Fighting the urge to rest his hand on the leather satchel behind him, Juba respectfully declined. Back in Rome after more than a year away, he said, he preferred to walk. It would feel good to stretch his legs out of the saddle, young though he was, and he knew he would enjoy the slower pace of making his way through the massive city on foot. It would give him more time to think, and on foot he wouldn’t need to worry about the hooves of his steed crushing feet as he pushed his way through the seething masses of people who were crowding Rome’s narrow stone streets.
Though Juba didn’t tell the guard as much, he knew, too, that he would feel less conspicuous on foot. He couldn’t imagine that anyone had followed him, that anyone had any idea what it was that he carried with him, but he was paranoid just the same.
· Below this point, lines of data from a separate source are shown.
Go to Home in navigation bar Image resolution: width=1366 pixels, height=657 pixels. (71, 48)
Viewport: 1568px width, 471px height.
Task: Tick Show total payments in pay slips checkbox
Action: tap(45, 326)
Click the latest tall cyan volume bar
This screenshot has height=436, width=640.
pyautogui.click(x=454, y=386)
Not paranoid, Juba corrected himself as he dismounted. Just cautious.
He gave quick instructions for most of his baggage to be driven ahead at the soldiers’ convenience, then pulled his satchel from the back of his horse and lifted the strap over his shoulder. He instinctively wanted to open the bag up, to be sure that the papers and the precious object inside were still in order, but he fought the urge down.
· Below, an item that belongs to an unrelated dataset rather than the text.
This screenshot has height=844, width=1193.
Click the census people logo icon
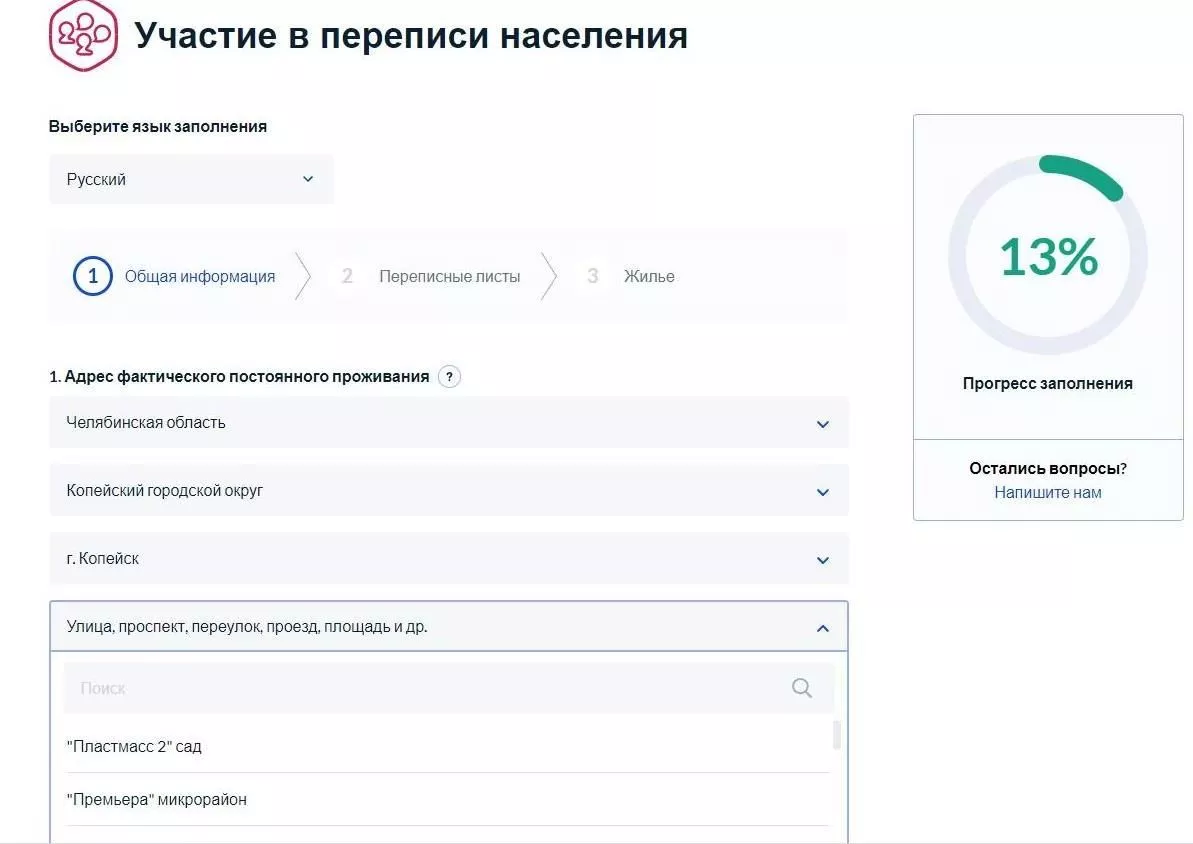coord(83,35)
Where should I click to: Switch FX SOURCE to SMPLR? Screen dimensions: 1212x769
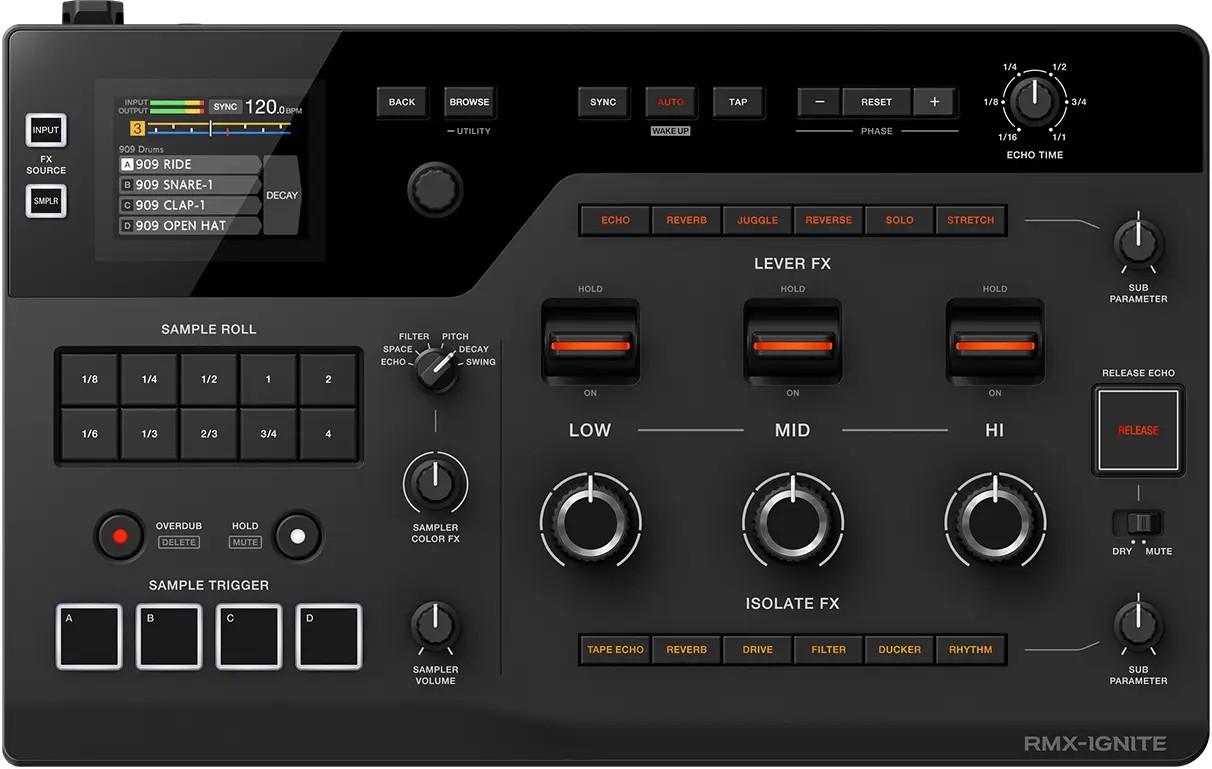pyautogui.click(x=45, y=201)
The hour was moving towards the evening meal, and already some wagons were starting to make their way through the gates of the city, bringing the next day’s goods to market. Nodding to the men around him, to ensure that his directions were understood, Juba ducked behind a cart overloaded with wheat and entered Rome.
At once his senses were overwhelmed. The bright colors of drying cloth hanging above alleyways. The steady surge of moving people jostling their way through the day. The smells of spices and fires. The shouts of argument from alleys and corners. The laughter from shops and bars. The clattering of hooves and the creaking of wheels. And everywhere the low, steady rumble of the teeming busyness of life, like the buzzing of bees in a hive.
Rome.
One hand on his satchel, Juba walked by memory through the familiar twists and turns of markets and narrow paths. Always upward. Always towards the Forum.
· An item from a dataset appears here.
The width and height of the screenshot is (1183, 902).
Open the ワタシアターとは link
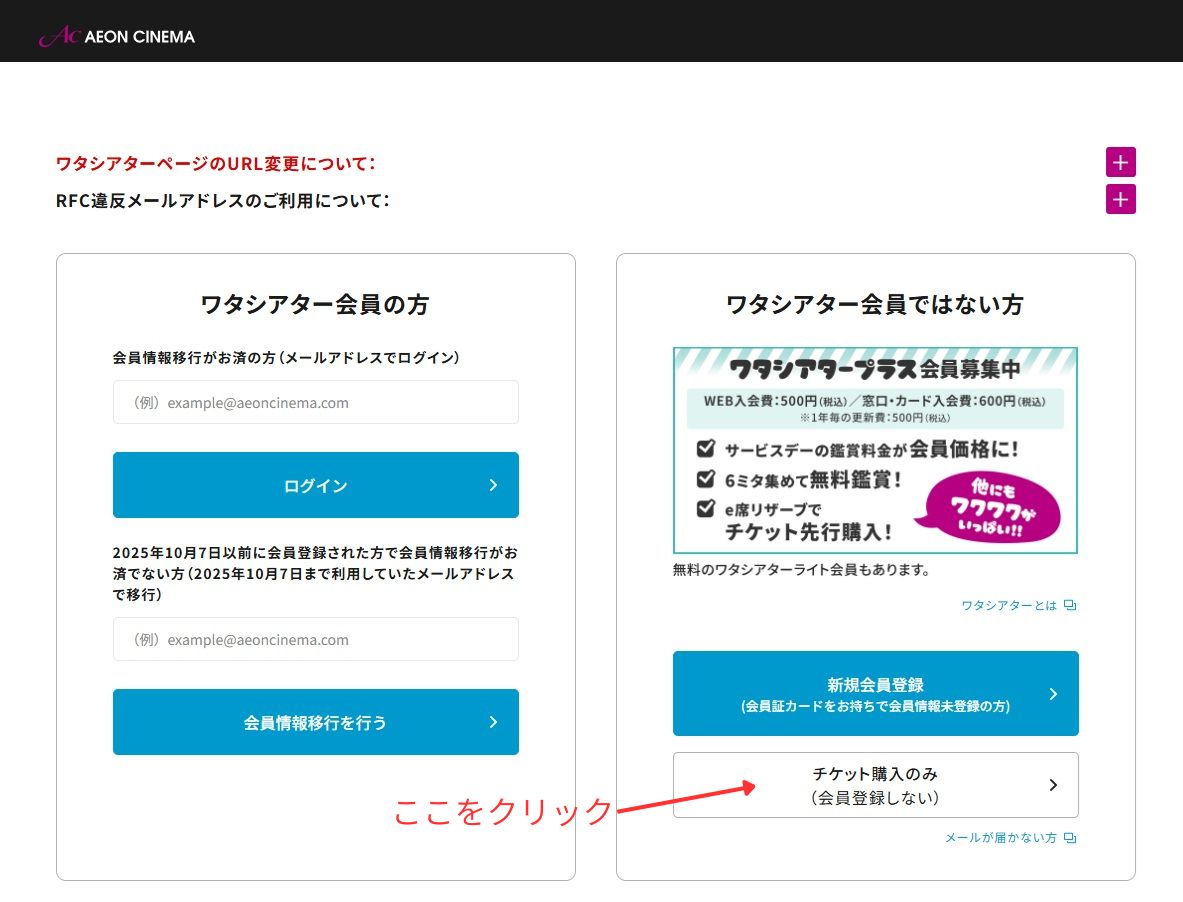(x=1008, y=605)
Juba had expected to feel conflicting emotions on his return to the city, but he was astonished at how profoundly he was moved. There was the pride, of course: as an adopted son of Julius Caesar, he had been raised in the Eternal City almost since before he could remember. On her streets he held the kind of respect that accorded with being a member of one of the most powerful and wealthy families in the Republic, and in her embrace he had been given the finest education possible to feed his enormous natural intelligence.
Yet it wasn’t home. No matter how he was made to act the Roman, no matter what swell he felt in his heart to see the seven hills rise over the horizon, Juba would never fit in here.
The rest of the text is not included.